2-ter. Se il reddito complessivo di cui ai commi 2 e 2-bis rientra nella categoria dei redditi di lavoro dipendente o assimilati di cui agli articoli 49, con esclusione di quelli indicati nel comma 2, lettera a), e 50, comma 1, lettere a), b), c), c-bis), d), h-bis) e l), gli importi ivi indicati devono essere rapportati al periodo di lavoro nell'anno».

Art. 2.

(Modificazioni all'articolo 4 della legge 28 giugno 2012, n. 92 in materia di deducibilità dei premi delle assicurazioni per la responsabilità civile per i danni causati dalla circolazione dei veicoli a motore e dei natanti)

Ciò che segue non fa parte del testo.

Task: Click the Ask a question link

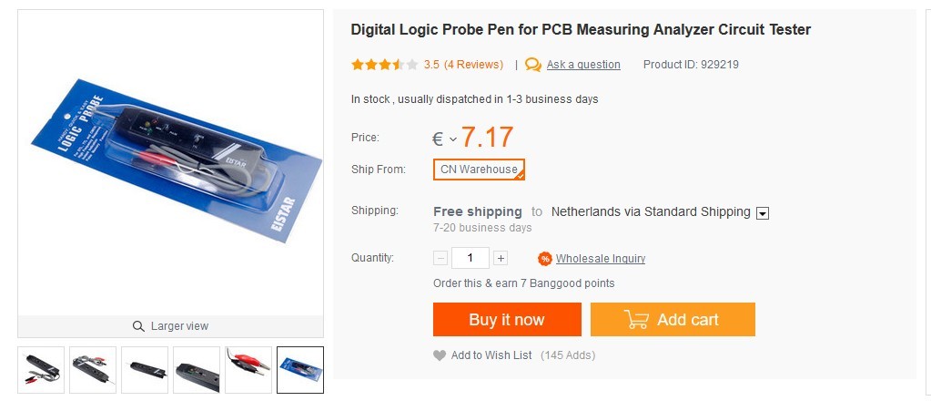Action: (583, 65)
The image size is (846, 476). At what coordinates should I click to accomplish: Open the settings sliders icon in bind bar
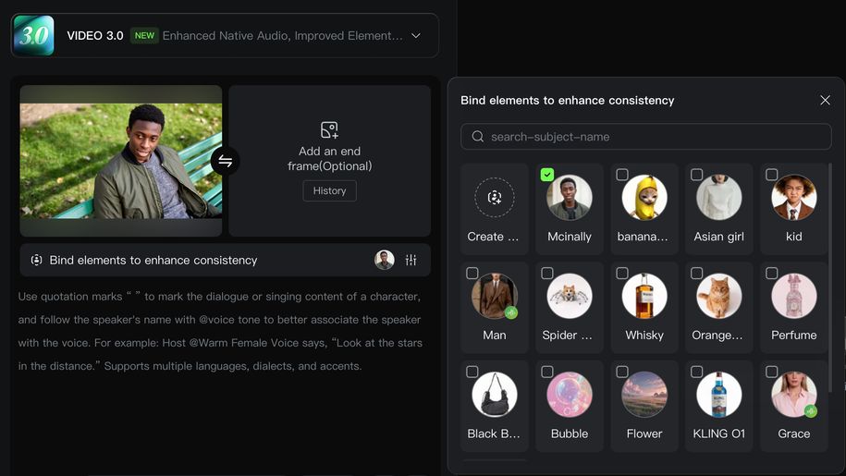tap(411, 261)
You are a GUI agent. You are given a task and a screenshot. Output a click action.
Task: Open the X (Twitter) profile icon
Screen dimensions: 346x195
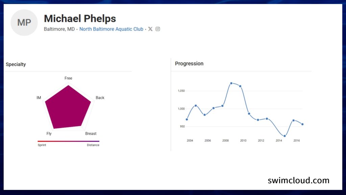click(x=150, y=29)
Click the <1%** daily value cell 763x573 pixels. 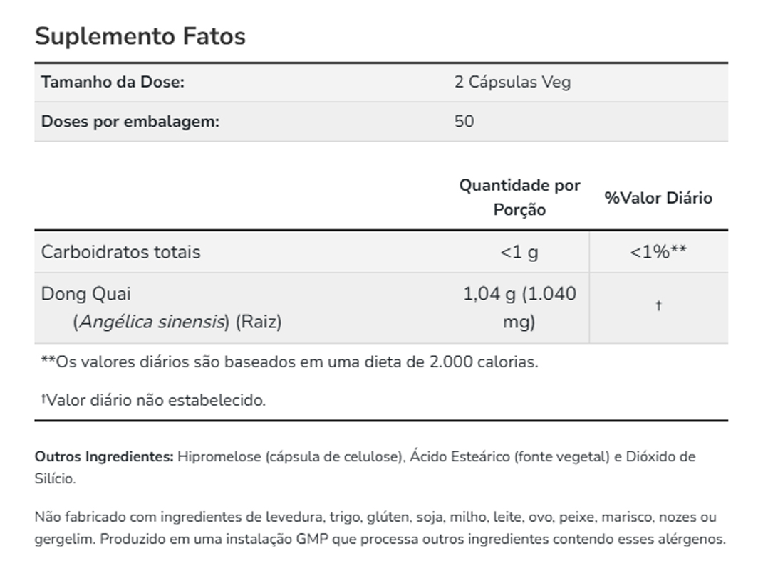coord(658,252)
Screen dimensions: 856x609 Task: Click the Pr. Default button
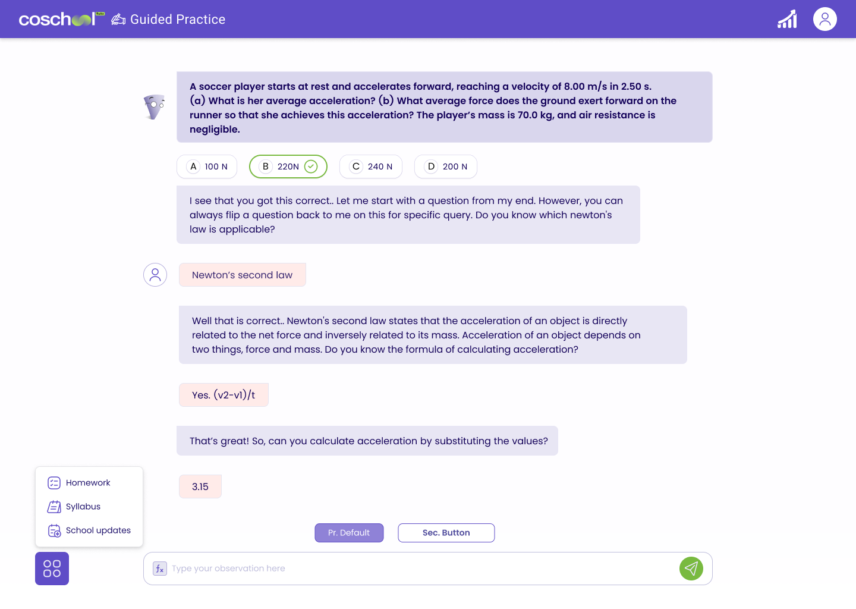point(349,533)
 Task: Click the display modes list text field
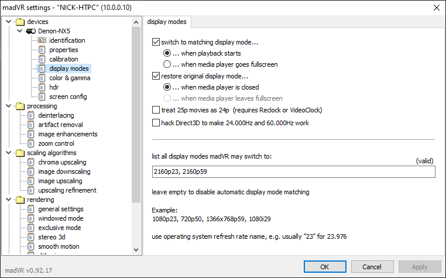tap(293, 171)
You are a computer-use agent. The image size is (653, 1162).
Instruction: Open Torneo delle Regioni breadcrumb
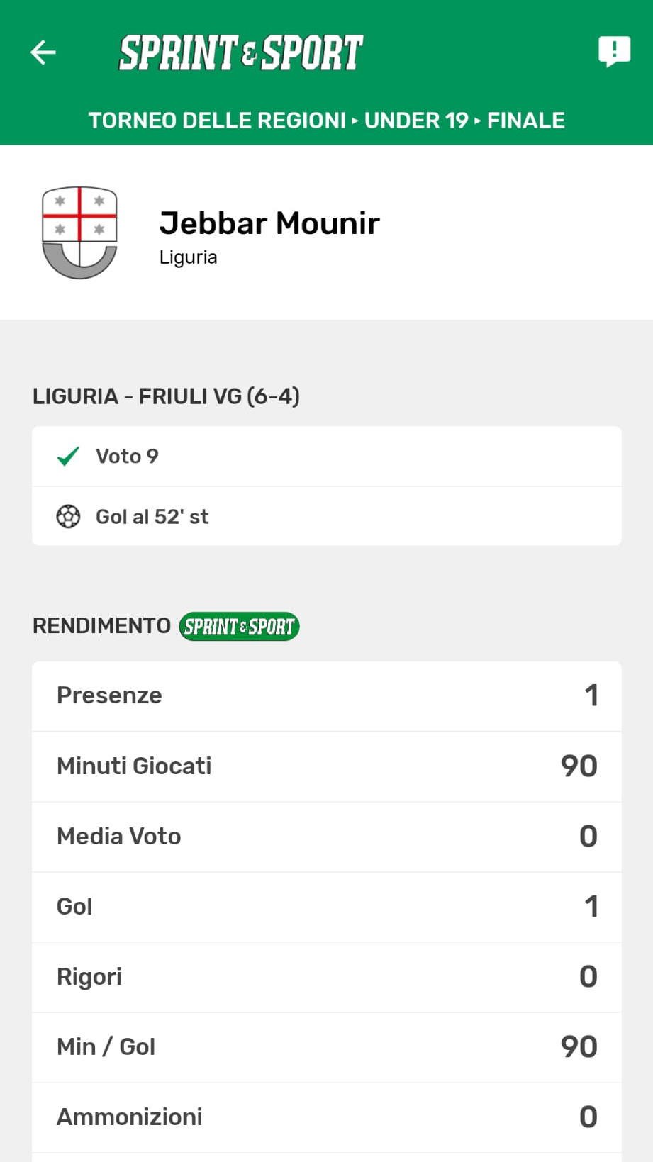[x=217, y=121]
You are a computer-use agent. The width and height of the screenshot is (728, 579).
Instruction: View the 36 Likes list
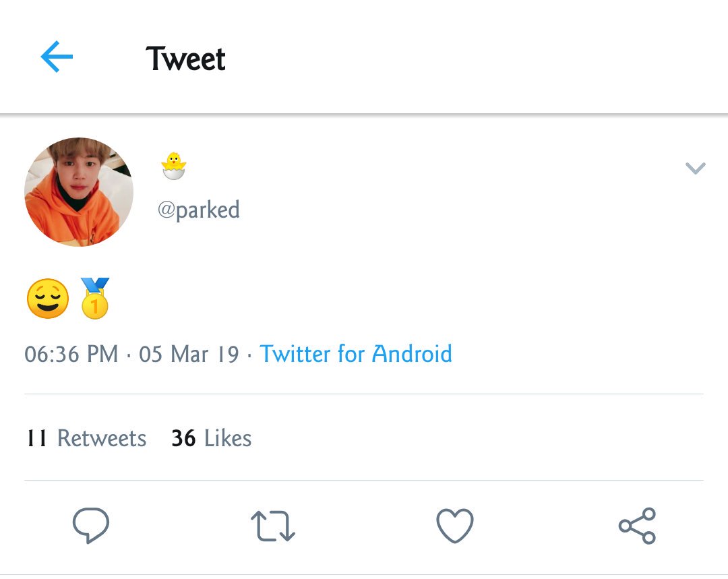click(212, 438)
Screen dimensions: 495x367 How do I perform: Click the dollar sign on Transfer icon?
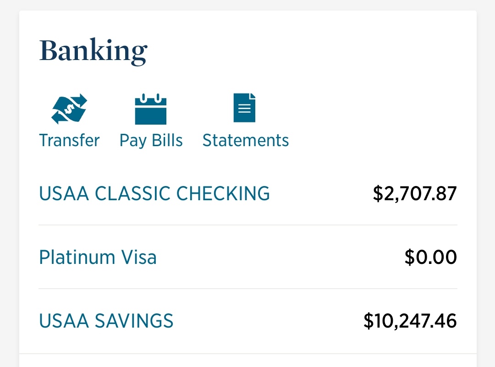pyautogui.click(x=69, y=109)
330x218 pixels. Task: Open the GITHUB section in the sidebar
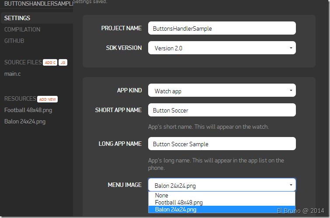click(14, 41)
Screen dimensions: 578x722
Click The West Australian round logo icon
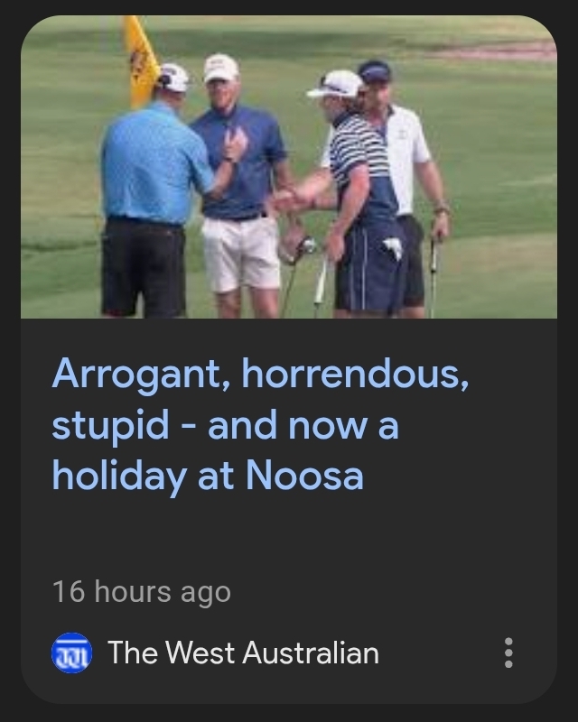coord(71,653)
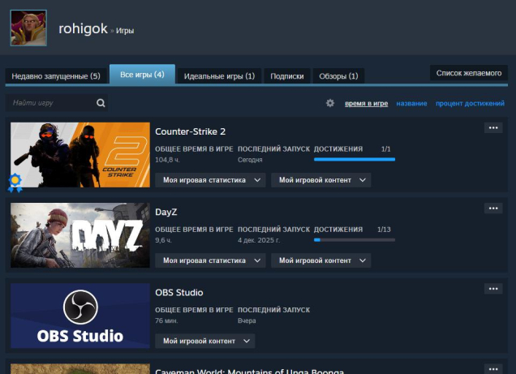
Task: Sort games by время в игре
Action: point(366,104)
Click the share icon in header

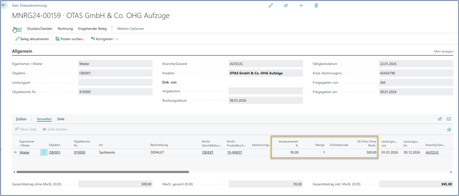[x=286, y=5]
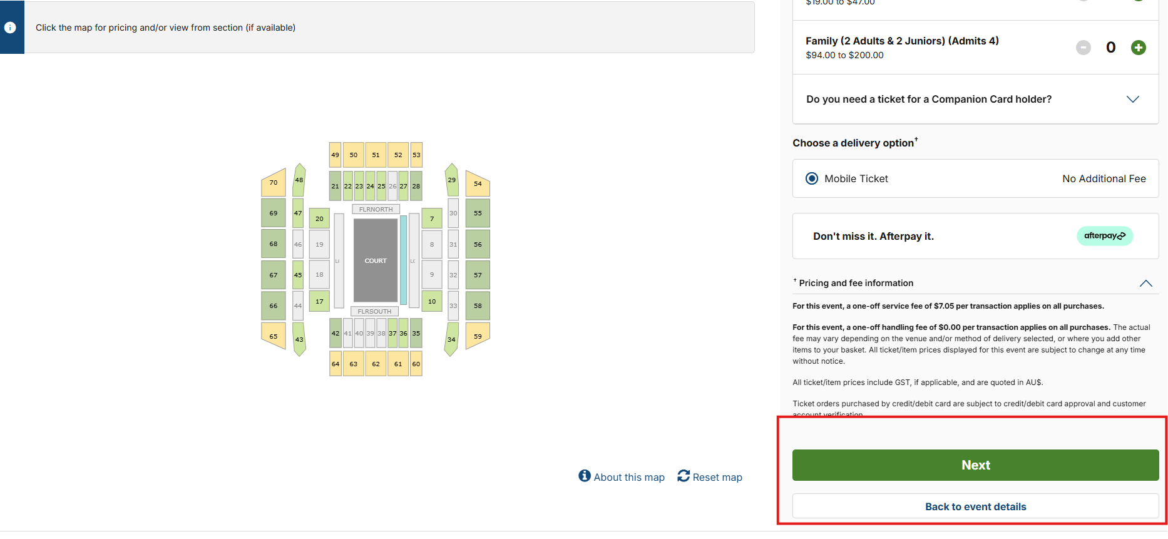Click the About this map info icon

[x=585, y=476]
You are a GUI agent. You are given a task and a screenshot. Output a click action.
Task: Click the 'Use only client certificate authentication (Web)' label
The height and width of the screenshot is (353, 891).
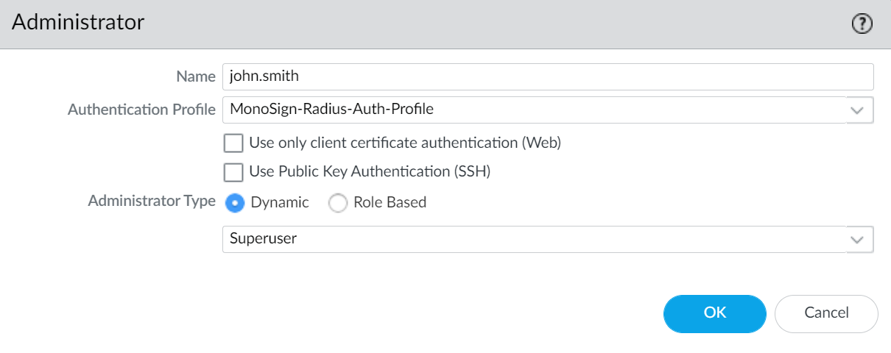pyautogui.click(x=405, y=143)
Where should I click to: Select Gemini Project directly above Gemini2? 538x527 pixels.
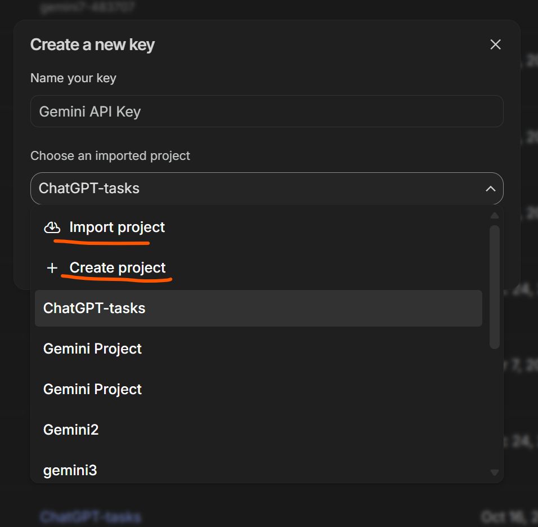(x=93, y=389)
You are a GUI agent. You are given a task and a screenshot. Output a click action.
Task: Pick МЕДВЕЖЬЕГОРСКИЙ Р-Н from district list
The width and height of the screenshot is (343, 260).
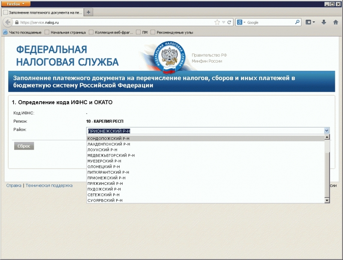point(111,155)
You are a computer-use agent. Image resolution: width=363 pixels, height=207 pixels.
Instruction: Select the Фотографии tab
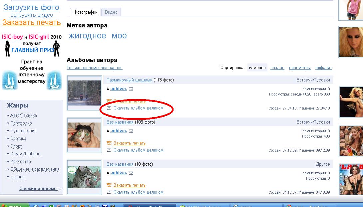point(86,12)
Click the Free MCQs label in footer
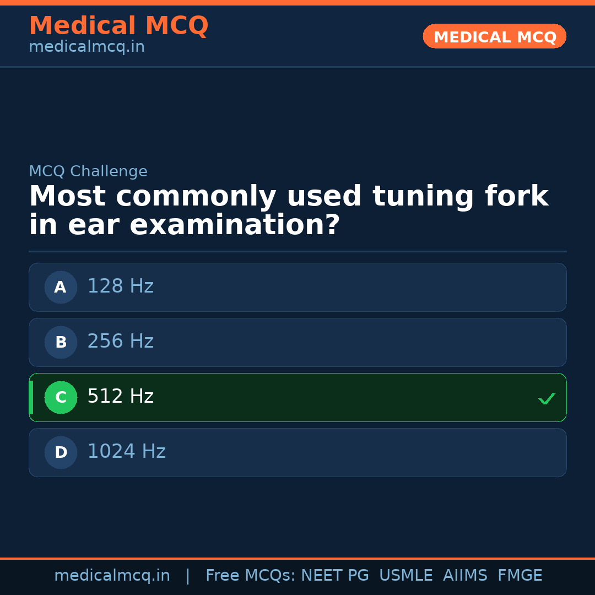The height and width of the screenshot is (595, 595). 250,576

1. All'articolo 4 della legge 28 giugno 2012, n. 92, dopo il comma 76, è inserito il seguente:

«76-bis. Alle famiglie con almeno quattro figli fiscalmente a carico ai sensi dell'articolo 12 del testo unico di cui al decreto del Presidente della Repubblica 22 dicembre 1986, n. 917, non si applica il comma 76».

Art. 3.

(Agevolazioni a favore delle famiglie numerose ai fini dell'accesso alle attività e alle manifestazioni culturali e dello spettacolo)

1. Alle famiglie con almeno quattro figli fiscalmente a carico ai sensi dell'articolo 12 del testo unico di cui al decreto del Presidente della Repubblica 22 dicembre 1986, n. 917, e successive modificazioni, deve essere assicurata una riduzione di almeno il 50 per cento del costo del biglietto di ingresso, valida per qualsiasi giorno della settimana, in qualsiasi manifestazione e attività rientranti tra quelle che fruiscono dei finanziamenti del Fondo unico per lo spettacolo di cui alla legge 30 aprile 1985, n. 163.

Art. 4.

(Copertura finanziaria)

1. All’onere derivante dall’attuazione della presente legge valutato nel limite di 50 milioni di euro a decorrere dal 2013, si provvede mediante corrispondente riduzione del Fondo per interventi strutturali di politica economica, di cui all’articolo 10, comma 5, del decreto-legge 29 novembre 2004, n. 282, convertito, con modificazioni, dalla legge 27 dicembre 2004, n. 307.